To circumvent potential bias inherent in an observational survey, we have used a new-user design and excluded existing statins or fibrates users. Such design is superior to traditional cohort studies as prevalent users cause indication and adherence bias [31]. Besides, all patients have undergone comprehensive assessment with detailed documentation of other confounders which were adjusted in our analysis. We further used propensity score to adjust for bias due to prescribers' preference although we were unable to fully adjust for factors such as volunteer bias which is often seen in patients more compliant to treatment or follow up. After careful analysis of the bias, we concluded that the drug use definition was robust and did not introduce major bias neither towards an increased nor decreased risk of the endpoint [32].

Limitations

Our results need to be interpreted with the following caveats. We only measured a single fasting plasma lipid profile when plasma triglyceride level is known to have marked day-to-day and intra-individual variability. This may have attenuated the risk association between triglyceride level and CVD outcomes. Our cohort was predominantly clinic-based although given the heavily-subsidized health care system in Hong Kong, our public hospital clinics provide care to more than 90% patients with chronic diseases such as diabetes [7]. Despite our careful adjustment for potential confounders, a new-user cohort design cannot replace a randomized controlled trial which aims to remove bias due to unbalanced distribution of measured and unmeasured confounders.
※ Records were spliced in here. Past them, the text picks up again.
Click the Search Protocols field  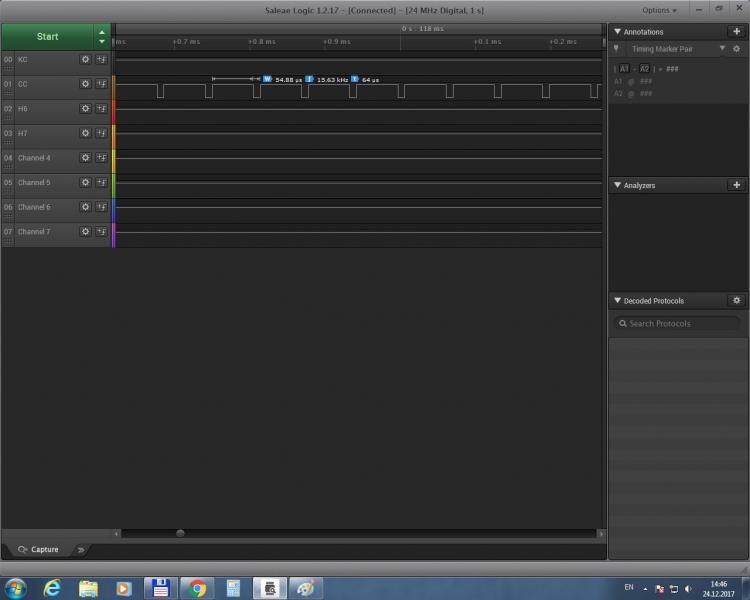[678, 323]
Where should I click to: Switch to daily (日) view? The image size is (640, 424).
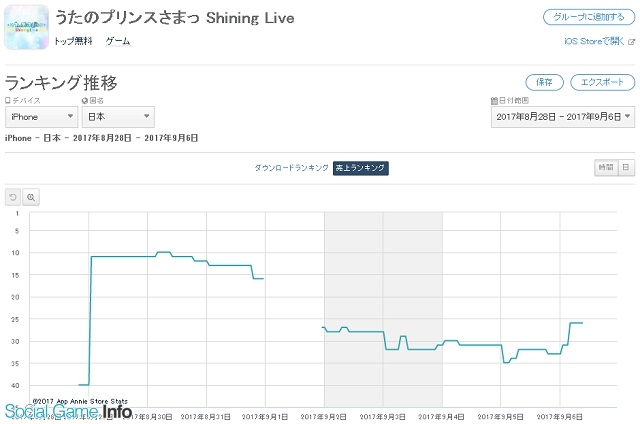[626, 167]
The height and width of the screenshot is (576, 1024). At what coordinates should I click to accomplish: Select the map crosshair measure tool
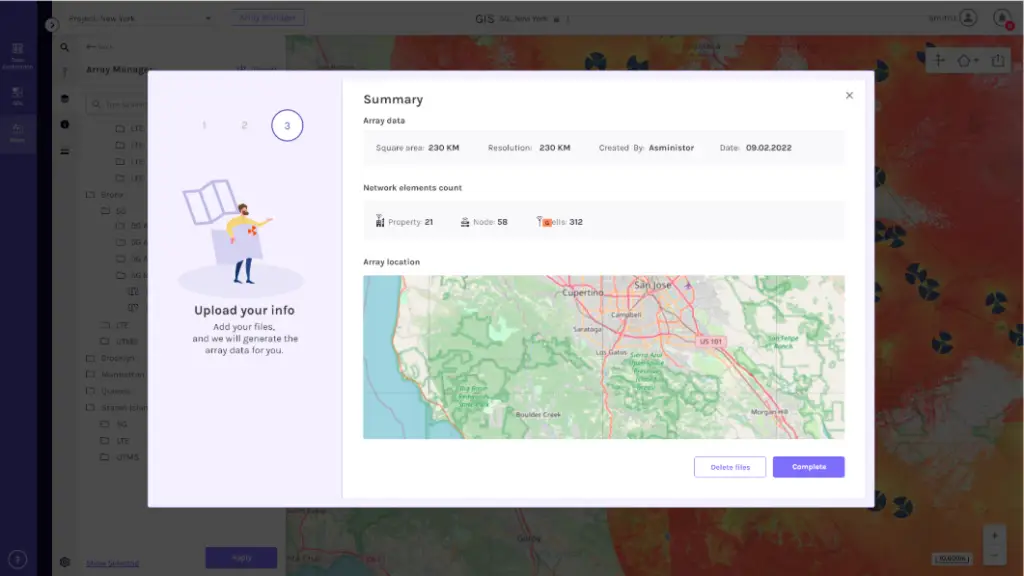click(x=939, y=61)
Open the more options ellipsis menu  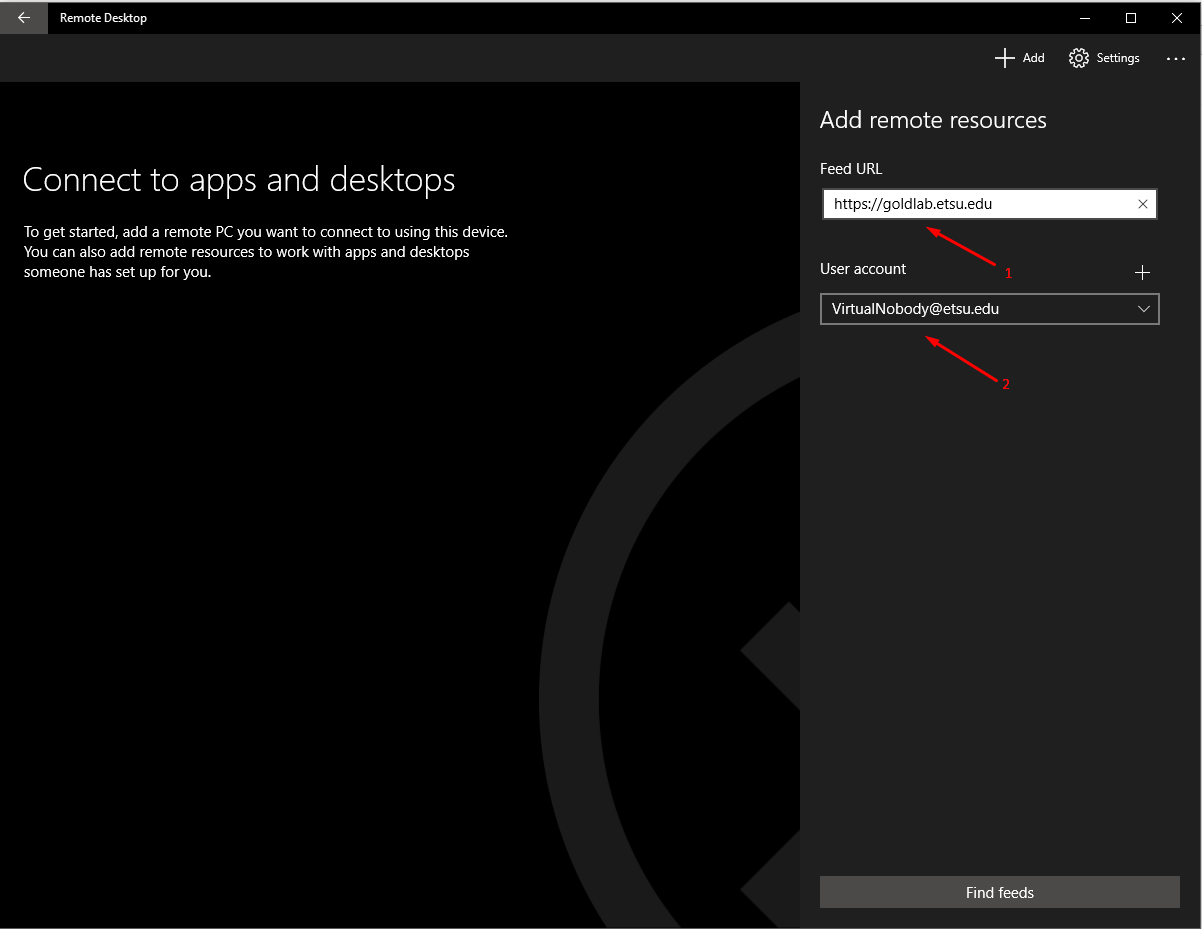point(1175,59)
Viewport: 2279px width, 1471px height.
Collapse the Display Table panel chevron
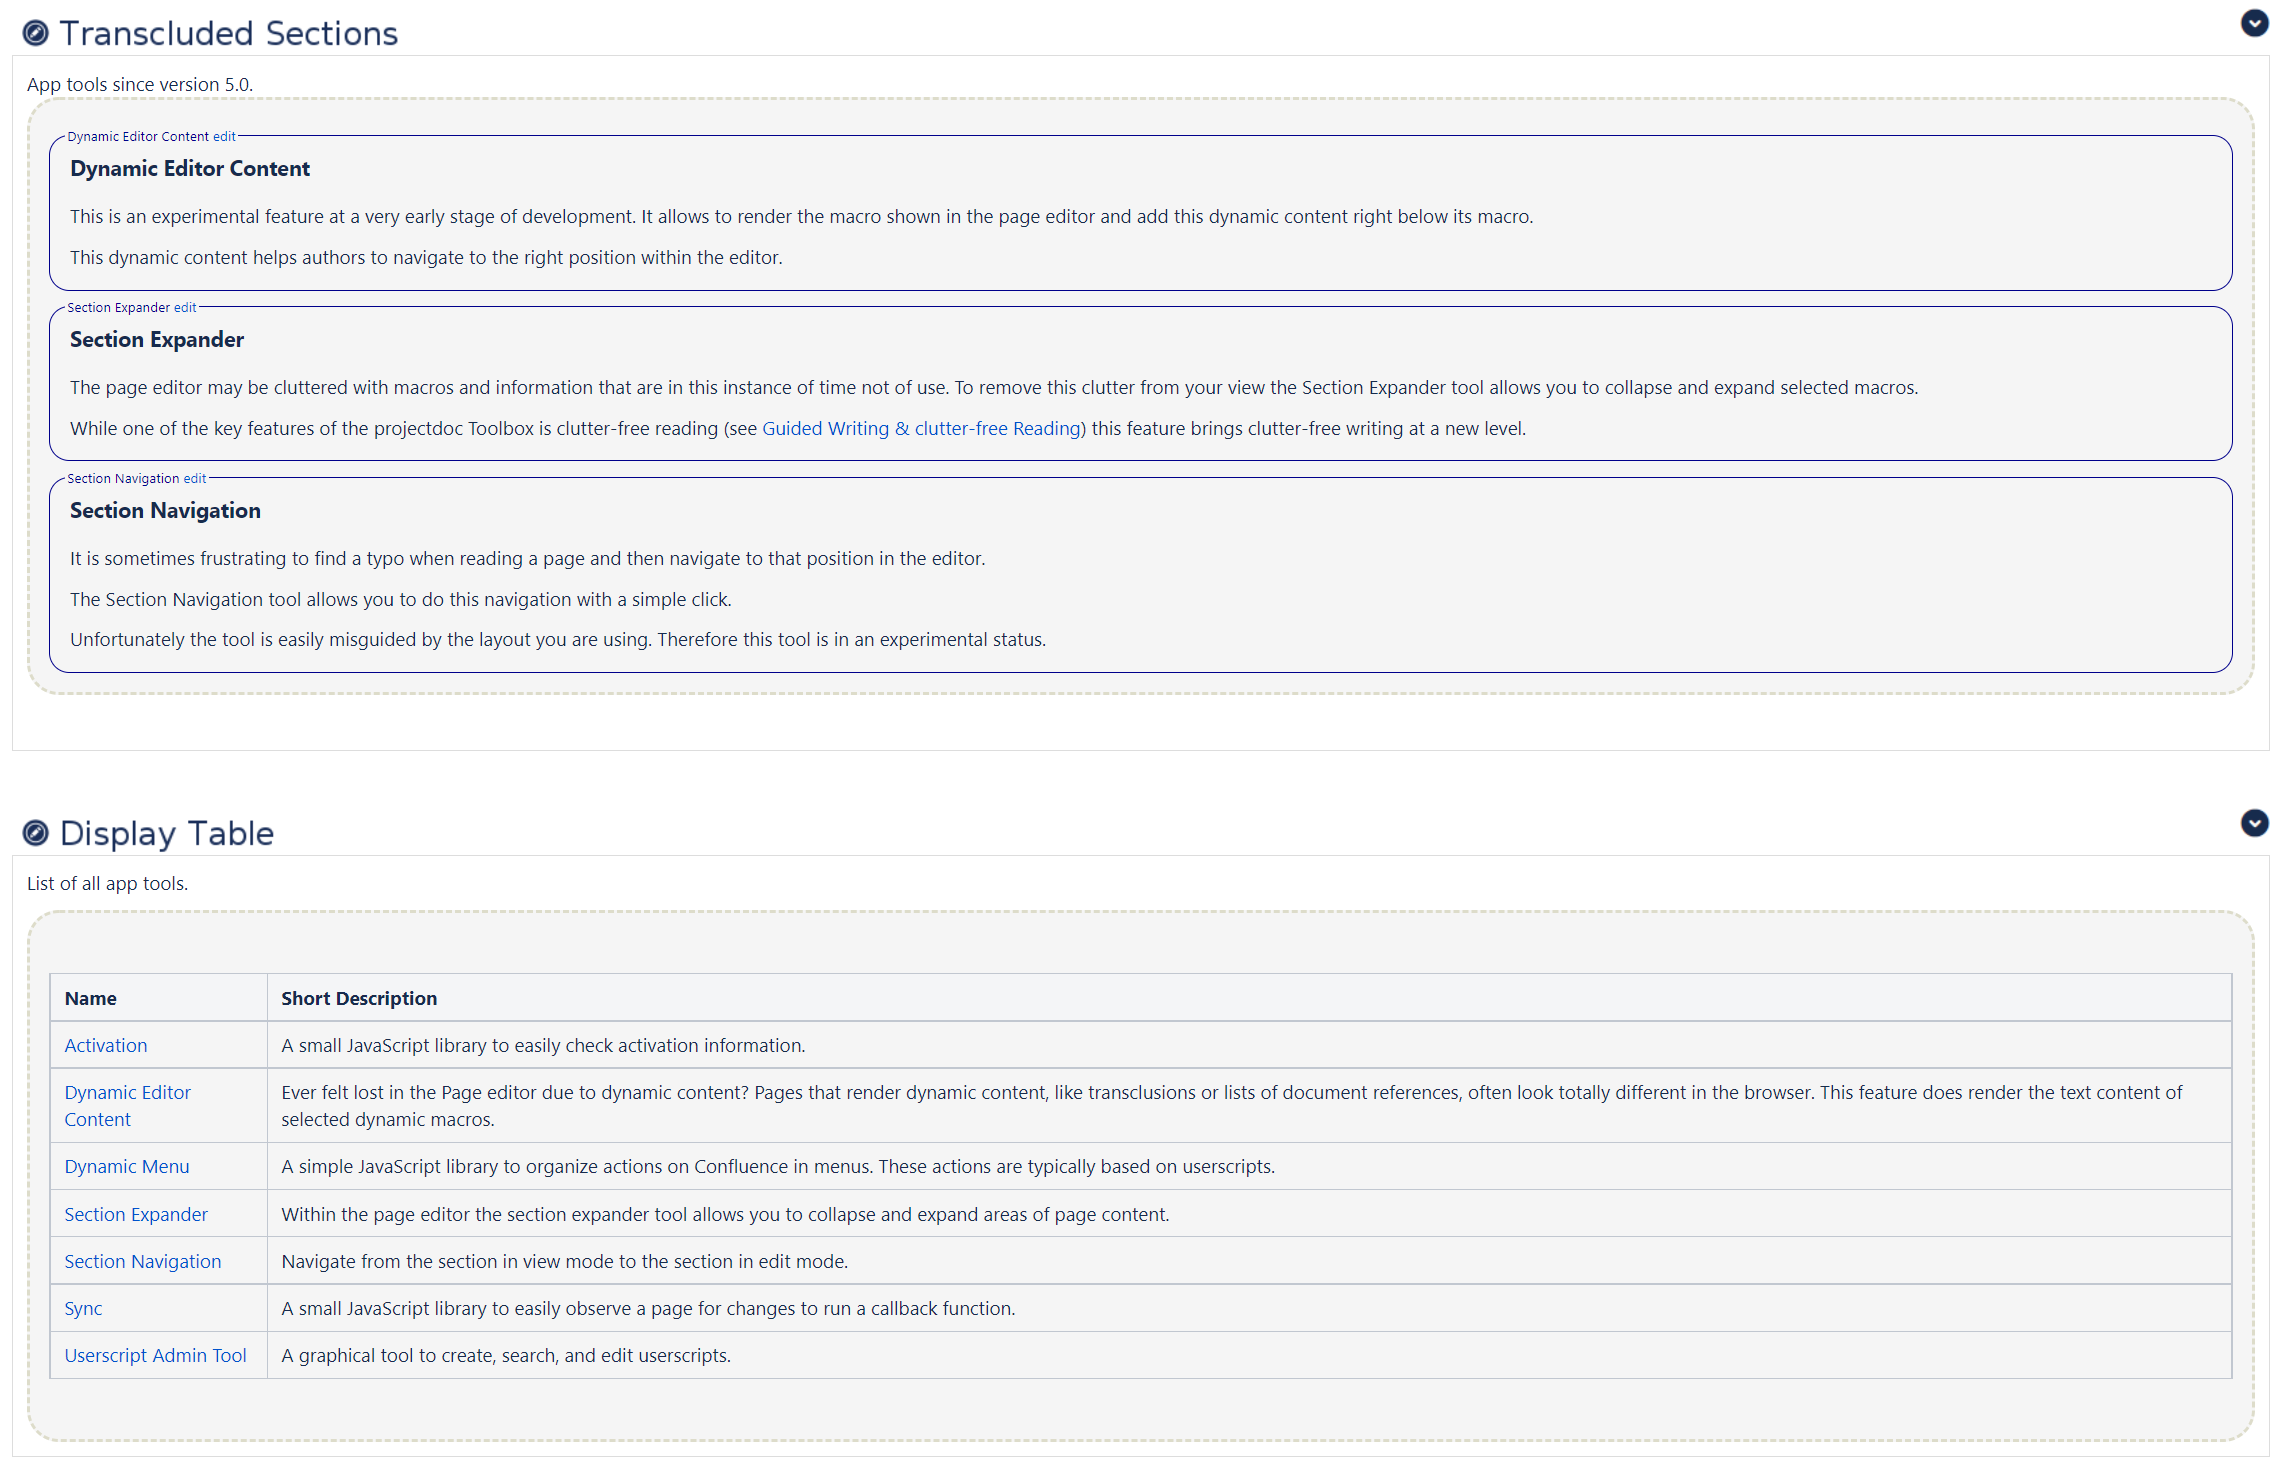(2254, 823)
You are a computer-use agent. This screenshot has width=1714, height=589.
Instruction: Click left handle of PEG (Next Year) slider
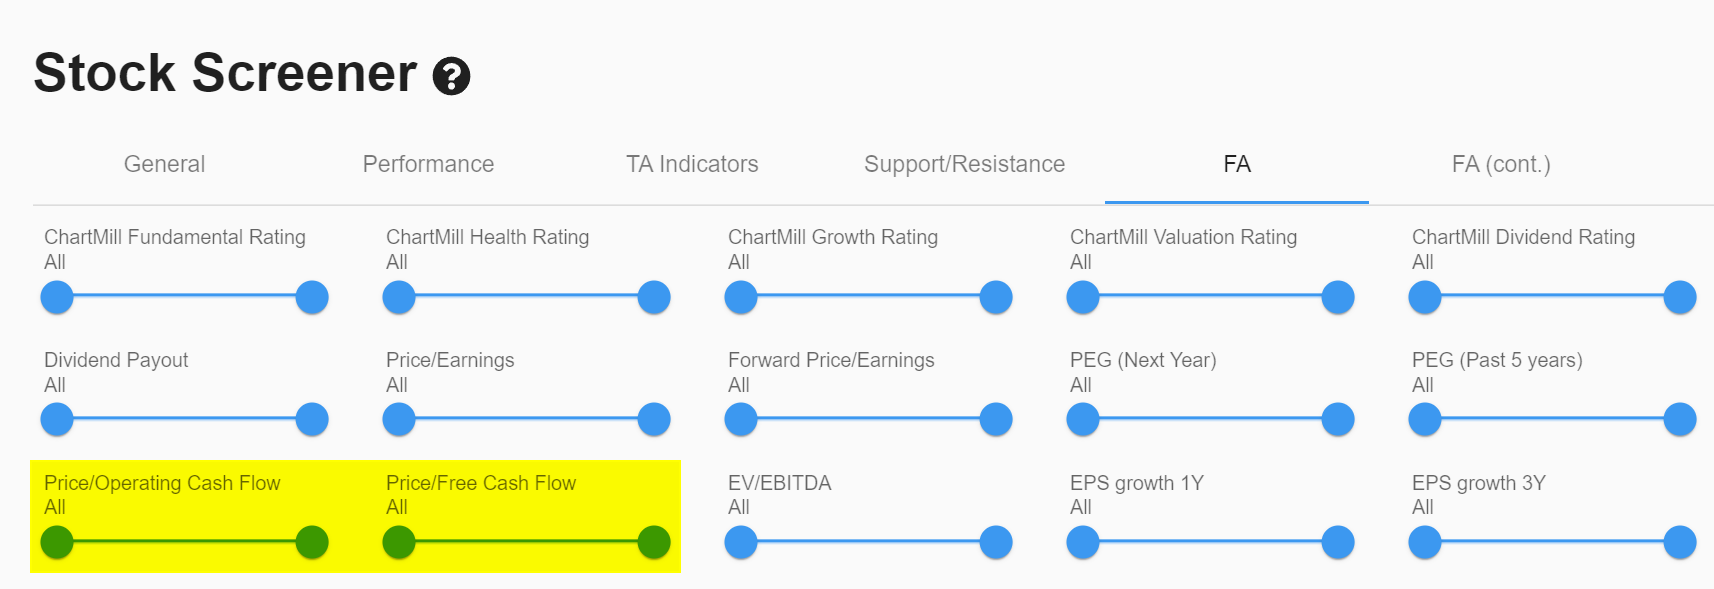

In our survey, lipid levels were not systematically collected during clinic visits after the initial enrolment. To avoid bias due to unknown lipid levels during start of therapy, we opted to use yes/no coding rather than time-dependent use in our analysis. In these public hospital clinics, atorvastatin, fluvastatin, pravastatin, rosuvastatin and simvastatin were available with atorvastatin (10-20 mg daily) and simvastatin (10-40 mg daily) being the two most popular statins. For fibrates, bezafibrate and gemfibrozil were both available with gemfibrozil being the more popular choice. However, with the relatively small sample size of patients on statins and fibrates, we were not able to examine the effects of individual drug on CVD. We also did not document the drug compliance of the patients or check whether other private drugs were used. Although non compliance or occasional drug omission is not uncommon in patients on long term medications, this would tend to attenuate effect size and level of significance. Besides, surveys by our other colleagues have reported more than 90% compliance amongst patients taking lipid regulating drugs [33, 34].

Conclusions

In conclusion, in a relatively large prospective cohort of Chinese type 2 diabetic patients without past history of CVD, both LDL-C (≧ 3.0 mmol/L) and HDL-C level but not the triglyceride level predicted incident CVD. Use of statins was associated with reduced CVD risk in patients with high LDL-C level, low HDL-C level or metabolic syndrome while fibrates use was associated with reduced CVD in patients with low LDL-C Given the narrow risk-benefit ratio of intensive blood glucose lowering in type 2 diabetic patients especially those with long disease duration who often have silent ischemic disease [35], patients and health-care professionals must be aware of the importance of attaining recommended lipid goals to reduce CVD risks.